На этом этапе неясно, был ли Византий невольным сообщником или послушным союзником Персии. Сейчас представляется вероятным, что персы установили в поселении Хризополис (ныне – район Ускюдар на азиатском побережье Босфорского пролива в Стамбуле, при Константине Великом этот населенный пункт обрел огромное значение) пункт грабительских сборов, выуживая деньги у кораблей, которые прибивало к берегам коварными босфорскими течениями{66}. Еще 25 веков вытягивание денег из проходящих судов будет любимым развлечением тех, кто господствовал в проливе и в городе. Персам не хотелось, чтобы такое доходное мероприятие было прервано – жители Византия впали у персов в немилость.

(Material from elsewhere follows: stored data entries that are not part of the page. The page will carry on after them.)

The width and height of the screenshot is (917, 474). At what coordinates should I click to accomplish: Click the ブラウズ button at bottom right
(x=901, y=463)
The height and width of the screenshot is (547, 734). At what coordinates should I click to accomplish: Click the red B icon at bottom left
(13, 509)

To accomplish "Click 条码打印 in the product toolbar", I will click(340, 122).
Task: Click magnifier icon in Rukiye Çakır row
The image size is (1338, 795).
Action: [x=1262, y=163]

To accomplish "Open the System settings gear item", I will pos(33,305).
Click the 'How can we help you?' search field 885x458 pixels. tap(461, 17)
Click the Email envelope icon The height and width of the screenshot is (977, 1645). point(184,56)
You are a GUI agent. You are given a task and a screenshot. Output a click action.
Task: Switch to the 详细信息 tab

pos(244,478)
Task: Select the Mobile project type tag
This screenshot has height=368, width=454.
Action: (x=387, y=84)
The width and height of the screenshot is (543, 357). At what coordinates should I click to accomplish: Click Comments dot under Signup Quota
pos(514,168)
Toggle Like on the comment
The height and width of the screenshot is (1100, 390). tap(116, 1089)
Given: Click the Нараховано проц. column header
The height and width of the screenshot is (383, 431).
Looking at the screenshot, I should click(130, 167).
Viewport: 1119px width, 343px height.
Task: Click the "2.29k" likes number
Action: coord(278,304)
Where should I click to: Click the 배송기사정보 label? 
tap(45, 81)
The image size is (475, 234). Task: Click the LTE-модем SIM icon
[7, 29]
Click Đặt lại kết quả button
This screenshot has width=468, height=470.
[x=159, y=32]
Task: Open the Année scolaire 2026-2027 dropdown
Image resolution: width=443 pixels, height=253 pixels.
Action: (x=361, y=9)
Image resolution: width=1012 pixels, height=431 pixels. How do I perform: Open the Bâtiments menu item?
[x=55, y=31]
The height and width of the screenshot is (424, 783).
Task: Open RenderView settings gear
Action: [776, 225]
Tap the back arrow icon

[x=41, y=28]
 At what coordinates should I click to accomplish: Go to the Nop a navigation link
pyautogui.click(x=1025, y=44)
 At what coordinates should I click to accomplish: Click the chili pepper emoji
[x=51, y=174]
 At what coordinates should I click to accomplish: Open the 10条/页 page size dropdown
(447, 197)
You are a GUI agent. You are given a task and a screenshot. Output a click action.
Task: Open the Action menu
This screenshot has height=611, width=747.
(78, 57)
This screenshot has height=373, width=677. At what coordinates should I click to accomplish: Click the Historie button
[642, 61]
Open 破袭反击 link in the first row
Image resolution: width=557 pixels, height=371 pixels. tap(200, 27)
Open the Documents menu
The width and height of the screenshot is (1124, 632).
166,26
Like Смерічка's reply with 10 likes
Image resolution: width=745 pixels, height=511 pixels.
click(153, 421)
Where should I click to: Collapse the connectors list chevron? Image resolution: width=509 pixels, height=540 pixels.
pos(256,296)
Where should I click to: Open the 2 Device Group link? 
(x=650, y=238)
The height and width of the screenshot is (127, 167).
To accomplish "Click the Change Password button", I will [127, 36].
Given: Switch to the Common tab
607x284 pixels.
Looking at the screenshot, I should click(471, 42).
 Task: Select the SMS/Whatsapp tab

Тут, на краю цивилизации, было множество тех, кто не желал становиться частью обширной империи персов, где говорили по-арамейски и куда вливалось множество культур. Когда предшественник Дария, Кир Великий, впервые связался со скифами, то погиб от рук скифской царицы, а его голову пронесли в наполненном кровью мехе – идея была в том, что двигавшая им жажда власти теперь утолена{67}. В начале V в. до н. э. по побережью Малой Азии и на прибрежных островах со скоростью лесного пожара распространился мятеж. Дарий ответил на это с дьявольской жестокостью. Города стирались с лица земли, взрослое население убивали или уводили в рабство, мальчиков кастрировали, а девочек забирали в наложницы для свиты великого царя. К 494–493 гг. до н. э. восстание подавили, а Византий и Халкидон сожгли. С другого берега Босфора византийцы и халкидонцы видели клубы черного дыма, символы несчастья, постигшего их соотечественников. Геродот писал, что жители Византия, среди которых было немало борцов за свободу, бежали к песчаным берегам южного побережья Черного моря, чтобы затем вернуться, пополнив ряды военного флота персов.
Переплывая разделяющую Европу и Азию водную артерию, любой понимал, что вражда между восточным диктатором и Европой носила личный характер. Да, Персия жаждала добычи: и земель, и людей, но успех колонизации определяется исключительно качеством, а не количеством. Отныне сильным мира сего – как в Азии, так и в Европе – была совершенно необходима эта благословенная и стратегически чрезвычайно важная прибрежная полоска земли в окрестностях Византия. Земля с ее покрытыми лесом, удобными для удержания обороны холмами. Земля, что изгибается, словно признавая свое подданство{68}.
68
Прибыв сюда, понимаешь, что захват пленных был второстепенной задачей. Разумеется, для этих государств, чья экономика зиждилась на рабах, рабы были жизненно необходимы. Однако здесь природа бросала вызов: люди против гор. Тут нужно было преодолевать не столько сопротивление населения, сколько сами побережья.